I tend to think that pushing education issues to the Federal level is the wrong thing to do all around. No doubt some funding is nice, but just about anything done works to take away the ability to make decisions on a local level. And *all* education problems are local.

I'd say all solutions are local as well.

What I'd like most is to see is the promotion of choice, alternatives, and local control.

As for those who don't graduate. I tend to think that most people have a reasonably good grasp on the facts of their own lives. Making it *much* easier for people to *both* leave school and return to school and the school environment (the equivalent of Students Older Than Average in colleges, who participate in campus life as much as anyone else) and the availability of technical education in a *non* high school type environment for students who think school is lame and just want to start working, would be a good idea.

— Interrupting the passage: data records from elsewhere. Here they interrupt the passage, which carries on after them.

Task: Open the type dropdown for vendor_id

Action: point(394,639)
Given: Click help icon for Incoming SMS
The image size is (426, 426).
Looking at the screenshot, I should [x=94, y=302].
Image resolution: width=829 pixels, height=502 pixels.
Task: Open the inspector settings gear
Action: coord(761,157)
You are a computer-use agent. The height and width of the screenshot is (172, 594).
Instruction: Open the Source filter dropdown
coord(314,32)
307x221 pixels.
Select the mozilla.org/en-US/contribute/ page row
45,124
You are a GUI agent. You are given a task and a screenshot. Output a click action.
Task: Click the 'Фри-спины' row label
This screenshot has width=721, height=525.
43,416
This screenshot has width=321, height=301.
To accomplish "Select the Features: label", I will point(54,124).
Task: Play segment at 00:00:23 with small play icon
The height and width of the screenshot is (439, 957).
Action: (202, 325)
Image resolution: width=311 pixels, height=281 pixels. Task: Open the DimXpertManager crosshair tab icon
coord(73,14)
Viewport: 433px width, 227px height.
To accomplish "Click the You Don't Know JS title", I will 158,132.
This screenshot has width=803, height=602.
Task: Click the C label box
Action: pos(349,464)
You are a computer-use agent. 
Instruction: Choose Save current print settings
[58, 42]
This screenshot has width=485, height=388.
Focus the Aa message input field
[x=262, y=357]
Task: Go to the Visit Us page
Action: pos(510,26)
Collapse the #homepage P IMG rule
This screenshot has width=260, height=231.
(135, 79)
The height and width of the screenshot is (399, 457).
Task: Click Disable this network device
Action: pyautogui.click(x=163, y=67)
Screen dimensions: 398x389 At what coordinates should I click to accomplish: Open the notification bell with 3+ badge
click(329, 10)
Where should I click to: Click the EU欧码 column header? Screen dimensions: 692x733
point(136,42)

But we've decided that all young people must endure (and I use the word "endure" on purpose) the same education in the same sequence with the same overall goal.

Can you *really* say that the students who feel that they are wasting their time in high school are wrong about that? We can be sad that their time is wasted and wish that they were motivated and getting something out of it, but they *aren't*.

Comments

ched macquigg said…
For as long as learning cannot be made compulsory; attendance (against the will of the student) is pointless.

No one can be educated against their will.

All education should be readily available to those who want it, at whatever age.

In the meantime we need to get past the idea that we can lead a horse to water and make him drink.
Ymarsakar said…
As we see with academics, if the real world doesn't intrude on the rarified heights of research and education, bad things can happen to people. Even adults, let alone children.

The lack of wisdom which comes from enclosed spaces and parochial viewpoints, is a bad thing. yet it is propagated by a generation that viewed themselves as Eternal Children, all wise, and all multi culti knowing.
Anonymous said…
Your "older student" vision fits me exactly. Although I was an attendee younger person, by no version, was I a student. I wasn't disruptive. I was just too immature to compete. After barely finishing high school and failing out of college at Eastern NM, I put in a few years just maturing.
When I returned to school, I was mentally old enough to be a better student. Both the school and I were better off for my time spent away. The final result was a B.S. at ENMU and a Master of Architecture at UNM, plus many much more satisfied instructors who actually got to instruct (where I was concerned).
Thanks for sharing your blog.
Oran Woody
Synova said…
Thanks for visiting, Oran. :-)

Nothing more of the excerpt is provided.